### BAGIAN DOKUMEN
· · · · · · ·

Peristiwa itulah yang memprovokasi timbulnya rasa curiga dan terjadinya konflik antar agama di tengah masyarakat Bali yang multikultural mengingat pelaku – pelaku perusak Bali adalah non-Hindu. Sepertihalnya pembangunan TK Qhodijah salah satu TK Islam di Pekamblingan dan Sesetan. Awalnya TK ini didirikan dia daerah Pekamblingan, namun setelah 99 % bangunan berdiri justru dihentikan pembangunannya oleh penduduk sekitar (mayoritas Hindu). Kemudian dipindahkan ke daerah Sesetan. Saat siswa sudah siap mendaftar, justru digagalkan kembali oleh masyarakat sekitarnya sehingga proses pendaftaran dibatalkan. Hingga saat ini bangunan TK Qhodijah tidak dipergunakan lagi. Hal ini dipicu oleh rasa curiga masyarakat Hindu Bali di daerah sekitar itu. Mereka berasumsi pembangunan TK akan berujung pada pembangunan masjid sehingga dapat mengganggu kenyamanan penduduk sekitar yang mayoritas beragama Hindu.

Konflik sosial agama seperti itu tidak hanya terjadi di daerah Pekambingan dan Sesetan. Pembangunan Masjid Darul Huda di Jalan Letda Made Putra, pembangunan Musalah Safia di Jalan Belimbing serta Pembangunan Musolah di Banjar Kaliungu Kaja adalah contoh – contoh timbulnya sikap fanatisme umat Hindu terhadap umat agama tertentu.

· · · · · · ·

### TUJUAN
Dalam teks tentang konflik antaragama di Bali, apa alasan penduduk sekitar menggagalkan pembangunan dan penggunaan TK Qhodijah? Jelaskan dalam satu sampai tiga kalimat.

### KUMPULAN ENTRI

· · · · · · ·

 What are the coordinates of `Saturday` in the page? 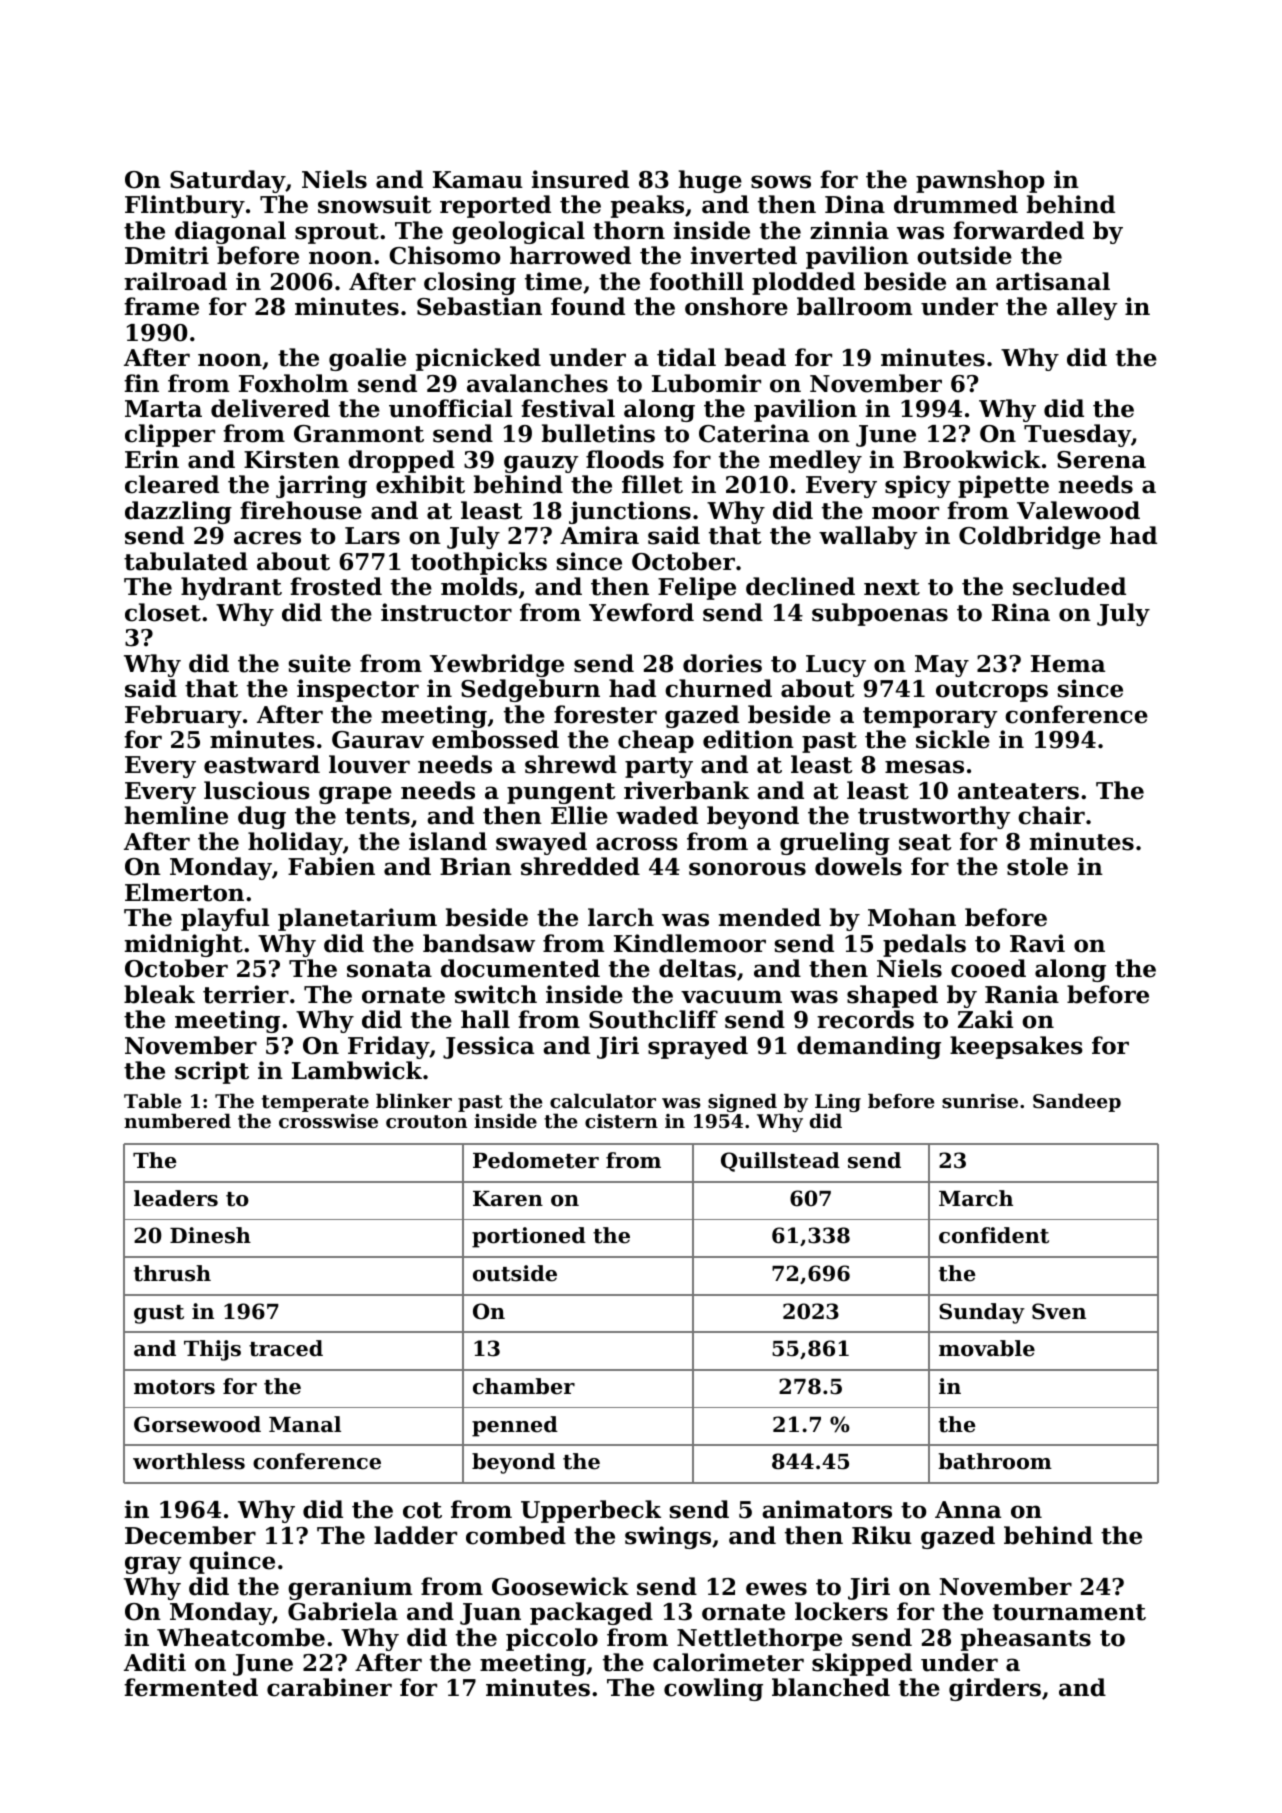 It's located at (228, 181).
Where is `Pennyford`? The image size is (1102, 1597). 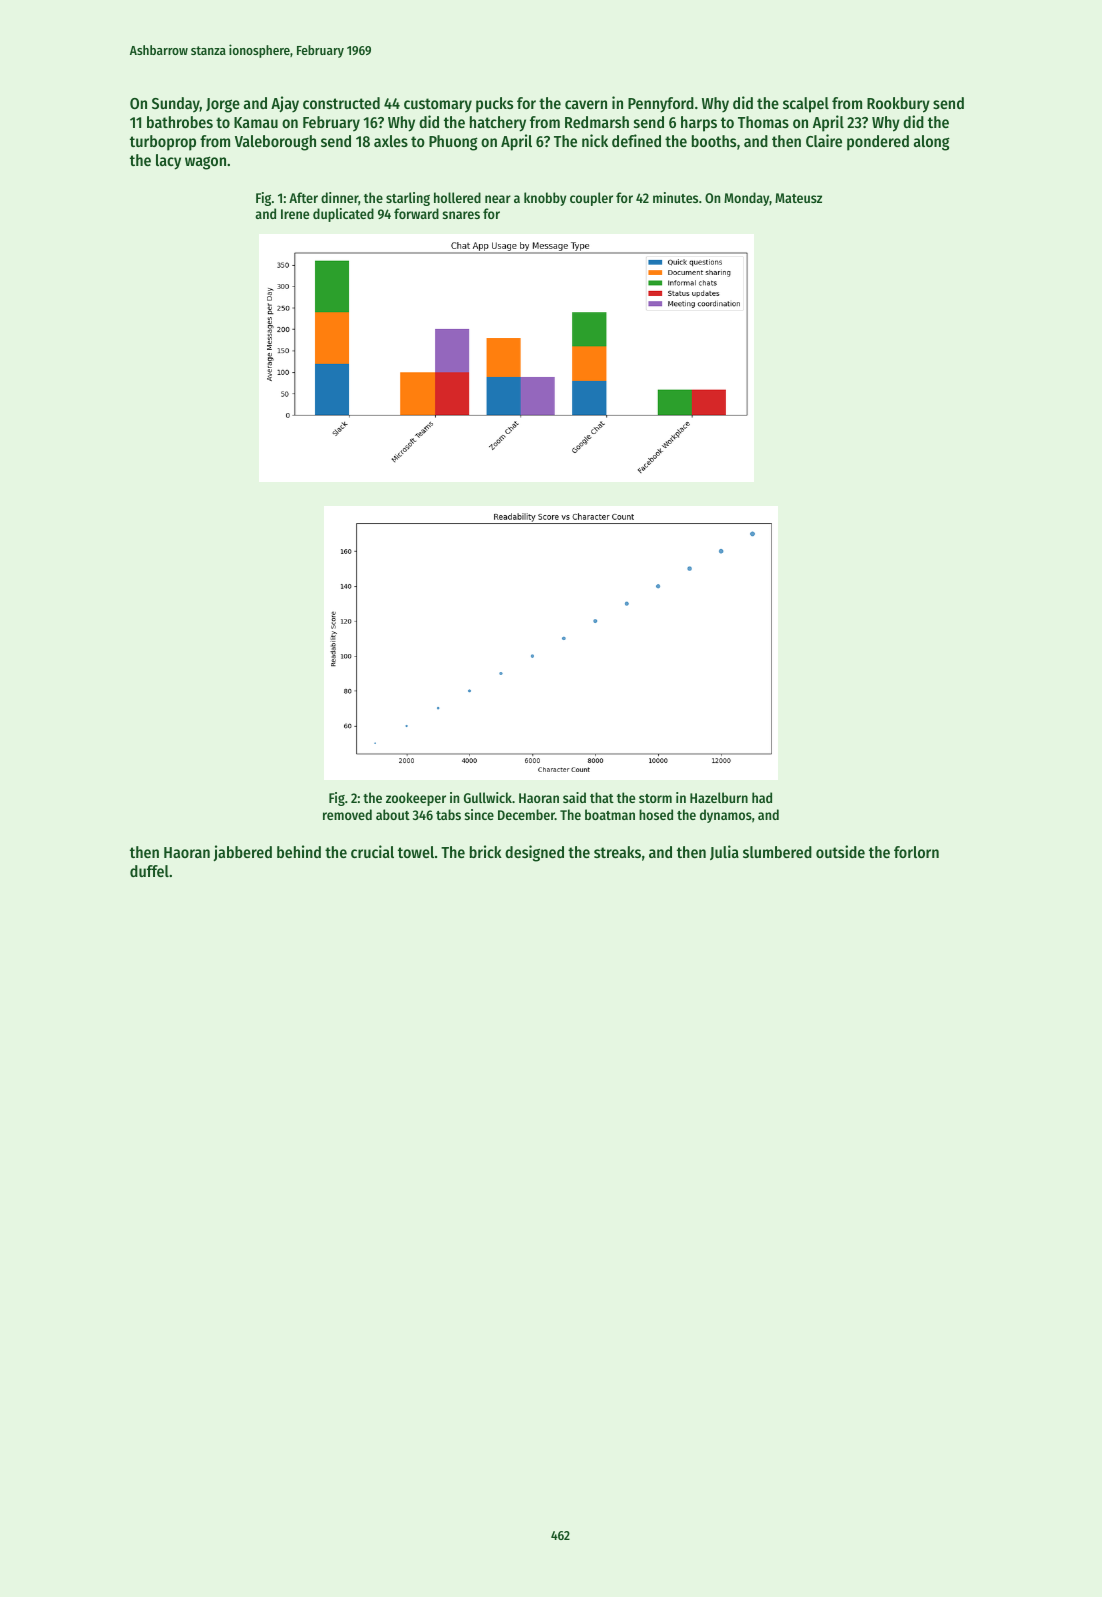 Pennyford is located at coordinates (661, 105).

· · · · · · ·

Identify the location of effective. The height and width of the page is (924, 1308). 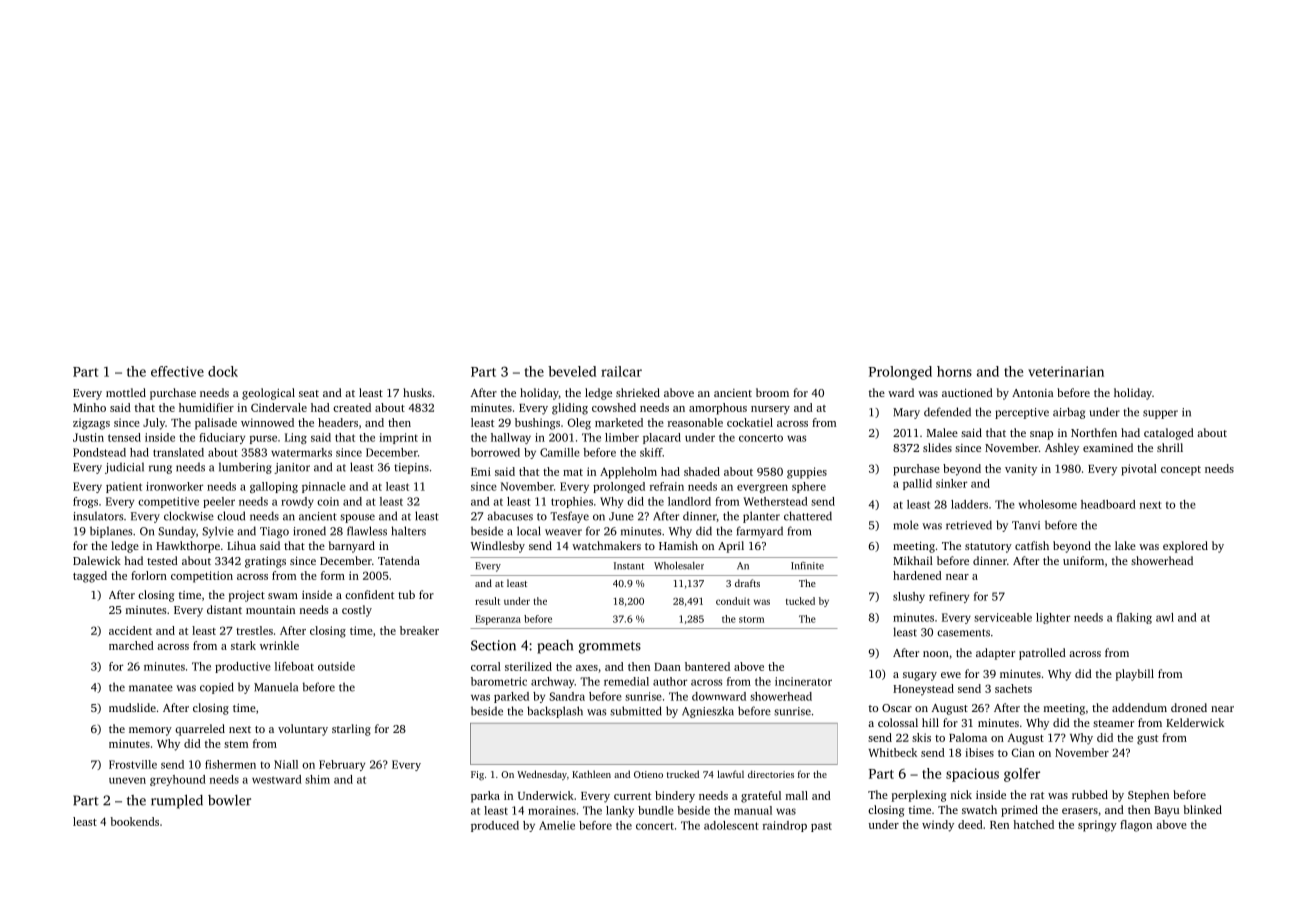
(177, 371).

· · · · · · ·

### PENYELESAIAN
Masyarakat Hindu Bali di sekitar lokasi curiga terhadap pembangunan TK tersebut. Mereka berasumsi pembangunan TK akan berujung pada pembangunan masjid, sehingga dapat mengganggu kenyamanan penduduk sekitar yang mayoritas beragama Hindu.